OMAHA, Neb. -- The championship combatants for the 79th edition of the Men's College World Series were determined on a windy, sunny, shockingly non-hot Wednesday.

The North Carolina Tar Heels and the Oklahoma Sooners have little in common when it comes to Omaha history. They own a combined 25 MCWS appearances, but somehow, they have never faced off in the series and haven't ever been in Nebraska playing baseball at the same time.

Yet, they looked an awful lot like each other on Wednesday. Both jumped out to leads. Both tried their best to blow those leads. But ultimately, both vanquished their one-loss opponents.

The Heels defeated Omaha-darling West Virginia 12-7; they had a 12-1 lead before surrendering six runs over the final two frames. And the Sooners outlasted fellow SEC opponent Georgia 11-4, defeating the nation's top homer-slugging squad by blasting five four-baggers of their own.

In the end, the numbers won.

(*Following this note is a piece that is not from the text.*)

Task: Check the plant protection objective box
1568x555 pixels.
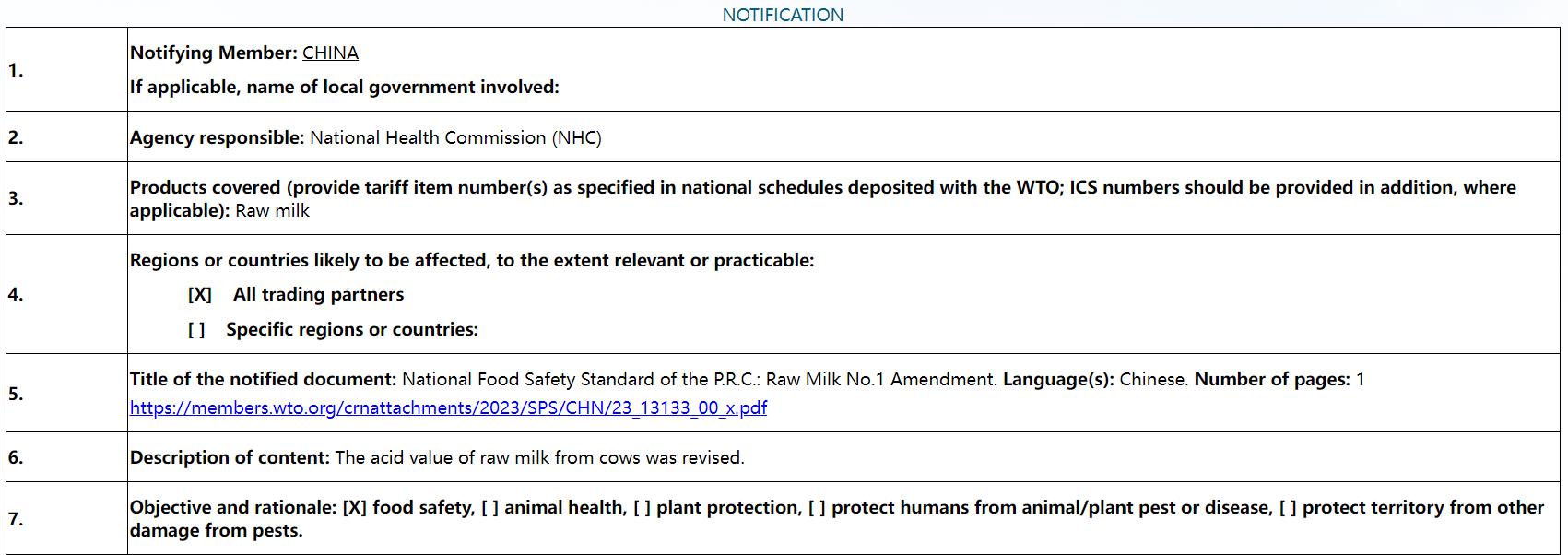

Those numbers being the rawhide, red-seamed catbird seat that is a 2-0 MCWS start.

For the non-Omaha initiated, the Men's College World Series is an eight-team, two-branched, double-elimination bracket. The goal of every team is to distance themselves from that elimination by reaching two wins while everyone else on their assigned side of the tourney suffers one loss or more. Being 2-0 provides the safety net of having a loss to give stuffed away in their back pocket that the others do not. But in a perfect world -- perfect as in turning a 2-0 start into a 3-0 start -- that back pocket stays buttoned up.

For the past three years, both sides of that bracket have produced an undefeated team. So, for the third straight year, there will be no games played on Thursday. And that's just fine by these two latest 3-0 squads.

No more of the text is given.